▶ **Brief**: From the line with "Ver preferencias (1752, 2046)" through the line with "Política de Privacidad (1116, 1805)", inclusive, return each line of the data below exactly and leave the rest out.

[Recorded data]
◆ ◆ ◆ ◆ ◆ ◆ ◆
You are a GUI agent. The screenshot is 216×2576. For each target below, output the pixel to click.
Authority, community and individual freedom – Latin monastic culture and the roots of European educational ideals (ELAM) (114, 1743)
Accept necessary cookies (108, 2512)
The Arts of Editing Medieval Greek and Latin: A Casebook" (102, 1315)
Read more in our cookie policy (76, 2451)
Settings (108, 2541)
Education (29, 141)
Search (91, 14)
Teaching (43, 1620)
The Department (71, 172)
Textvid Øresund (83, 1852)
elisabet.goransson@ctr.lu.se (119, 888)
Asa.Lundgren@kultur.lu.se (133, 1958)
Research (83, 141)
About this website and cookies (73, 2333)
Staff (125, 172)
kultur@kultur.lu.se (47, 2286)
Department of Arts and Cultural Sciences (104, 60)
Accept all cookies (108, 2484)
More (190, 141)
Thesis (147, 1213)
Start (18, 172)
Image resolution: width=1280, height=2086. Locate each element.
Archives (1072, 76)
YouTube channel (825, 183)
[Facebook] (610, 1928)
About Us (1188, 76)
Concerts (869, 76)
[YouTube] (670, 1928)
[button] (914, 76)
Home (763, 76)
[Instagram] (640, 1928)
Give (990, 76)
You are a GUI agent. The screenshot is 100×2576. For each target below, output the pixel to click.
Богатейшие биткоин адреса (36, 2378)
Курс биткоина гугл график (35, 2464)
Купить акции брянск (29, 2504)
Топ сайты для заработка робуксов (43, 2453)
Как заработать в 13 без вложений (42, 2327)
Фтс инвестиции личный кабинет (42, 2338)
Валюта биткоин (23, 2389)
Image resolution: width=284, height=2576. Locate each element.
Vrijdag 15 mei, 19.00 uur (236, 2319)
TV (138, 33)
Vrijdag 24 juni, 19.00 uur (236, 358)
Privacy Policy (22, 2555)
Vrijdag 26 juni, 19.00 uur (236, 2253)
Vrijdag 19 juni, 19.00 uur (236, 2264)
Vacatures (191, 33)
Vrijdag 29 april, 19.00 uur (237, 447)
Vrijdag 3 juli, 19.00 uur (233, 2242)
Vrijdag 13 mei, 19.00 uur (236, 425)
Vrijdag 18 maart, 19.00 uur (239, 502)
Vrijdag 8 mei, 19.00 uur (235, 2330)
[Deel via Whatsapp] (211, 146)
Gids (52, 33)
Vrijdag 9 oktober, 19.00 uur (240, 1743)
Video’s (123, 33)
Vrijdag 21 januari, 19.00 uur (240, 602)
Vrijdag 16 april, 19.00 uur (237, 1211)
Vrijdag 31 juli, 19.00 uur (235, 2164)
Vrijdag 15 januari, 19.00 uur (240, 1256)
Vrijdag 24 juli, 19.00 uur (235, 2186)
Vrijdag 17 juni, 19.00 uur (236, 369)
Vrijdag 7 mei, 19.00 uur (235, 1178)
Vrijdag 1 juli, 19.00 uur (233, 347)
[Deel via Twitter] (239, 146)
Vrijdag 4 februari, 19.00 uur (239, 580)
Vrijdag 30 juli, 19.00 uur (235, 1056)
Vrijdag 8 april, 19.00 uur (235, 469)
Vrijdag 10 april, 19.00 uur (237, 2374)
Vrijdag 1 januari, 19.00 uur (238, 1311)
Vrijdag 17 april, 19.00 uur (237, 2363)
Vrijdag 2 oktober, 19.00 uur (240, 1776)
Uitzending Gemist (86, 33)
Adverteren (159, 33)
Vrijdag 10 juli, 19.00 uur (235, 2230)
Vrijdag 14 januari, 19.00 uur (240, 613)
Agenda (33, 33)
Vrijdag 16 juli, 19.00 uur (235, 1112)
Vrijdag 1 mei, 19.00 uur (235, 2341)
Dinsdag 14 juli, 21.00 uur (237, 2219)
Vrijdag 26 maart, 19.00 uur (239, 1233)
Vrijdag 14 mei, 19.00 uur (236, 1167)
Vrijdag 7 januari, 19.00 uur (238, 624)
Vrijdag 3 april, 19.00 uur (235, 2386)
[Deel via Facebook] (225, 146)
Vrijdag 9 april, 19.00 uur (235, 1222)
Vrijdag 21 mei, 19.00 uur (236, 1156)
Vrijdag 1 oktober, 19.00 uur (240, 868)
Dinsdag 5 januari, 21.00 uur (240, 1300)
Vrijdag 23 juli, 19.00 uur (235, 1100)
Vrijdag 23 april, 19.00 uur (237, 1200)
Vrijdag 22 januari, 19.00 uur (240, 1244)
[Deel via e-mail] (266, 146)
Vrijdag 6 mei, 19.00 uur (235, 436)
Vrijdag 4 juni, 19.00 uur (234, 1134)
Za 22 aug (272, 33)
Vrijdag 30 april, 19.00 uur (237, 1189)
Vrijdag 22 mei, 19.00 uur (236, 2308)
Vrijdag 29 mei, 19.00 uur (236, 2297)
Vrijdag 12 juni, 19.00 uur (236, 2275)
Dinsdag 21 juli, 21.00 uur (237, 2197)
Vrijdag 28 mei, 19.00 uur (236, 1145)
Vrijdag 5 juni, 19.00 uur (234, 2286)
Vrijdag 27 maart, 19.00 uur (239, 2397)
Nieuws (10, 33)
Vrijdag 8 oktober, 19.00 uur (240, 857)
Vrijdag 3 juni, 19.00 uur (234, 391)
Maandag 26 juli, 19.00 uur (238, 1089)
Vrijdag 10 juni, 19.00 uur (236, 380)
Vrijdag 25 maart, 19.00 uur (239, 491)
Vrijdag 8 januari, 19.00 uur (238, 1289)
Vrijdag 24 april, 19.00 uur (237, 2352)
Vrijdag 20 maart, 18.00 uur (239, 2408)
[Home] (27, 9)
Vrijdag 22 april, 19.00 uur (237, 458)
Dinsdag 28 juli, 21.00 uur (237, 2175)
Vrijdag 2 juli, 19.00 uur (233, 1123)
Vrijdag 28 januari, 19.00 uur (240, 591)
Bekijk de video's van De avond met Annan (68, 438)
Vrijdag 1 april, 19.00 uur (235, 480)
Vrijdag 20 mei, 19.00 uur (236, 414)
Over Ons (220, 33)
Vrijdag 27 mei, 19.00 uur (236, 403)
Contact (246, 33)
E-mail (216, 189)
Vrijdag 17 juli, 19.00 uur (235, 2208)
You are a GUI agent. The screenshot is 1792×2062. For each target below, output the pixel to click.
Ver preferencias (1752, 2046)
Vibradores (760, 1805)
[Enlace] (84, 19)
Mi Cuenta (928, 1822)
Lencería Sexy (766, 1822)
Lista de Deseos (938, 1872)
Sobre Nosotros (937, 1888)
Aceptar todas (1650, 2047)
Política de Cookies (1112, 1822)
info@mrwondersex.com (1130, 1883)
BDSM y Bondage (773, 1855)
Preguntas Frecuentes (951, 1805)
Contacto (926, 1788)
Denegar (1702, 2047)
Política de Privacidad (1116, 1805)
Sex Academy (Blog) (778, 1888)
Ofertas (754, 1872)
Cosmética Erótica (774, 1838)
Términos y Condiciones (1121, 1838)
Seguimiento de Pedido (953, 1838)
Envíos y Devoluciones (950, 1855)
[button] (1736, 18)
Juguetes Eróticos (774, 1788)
◆ ◆ ◆ ◆ ◆ ◆ ◆
▶ **Written reply**:
Ver preferencias (1752, 2046)
Vibradores (760, 1805)
[Enlace] (84, 19)
Mi Cuenta (928, 1822)
Lencería Sexy (766, 1822)
Lista de Deseos (938, 1872)
Sobre Nosotros (937, 1888)
Aceptar todas (1650, 2047)
Política de Cookies (1112, 1822)
info@mrwondersex.com (1130, 1883)
BDSM y Bondage (773, 1855)
Preguntas Frecuentes (951, 1805)
Contacto (926, 1788)
Denegar (1702, 2047)
Política de Privacidad (1116, 1805)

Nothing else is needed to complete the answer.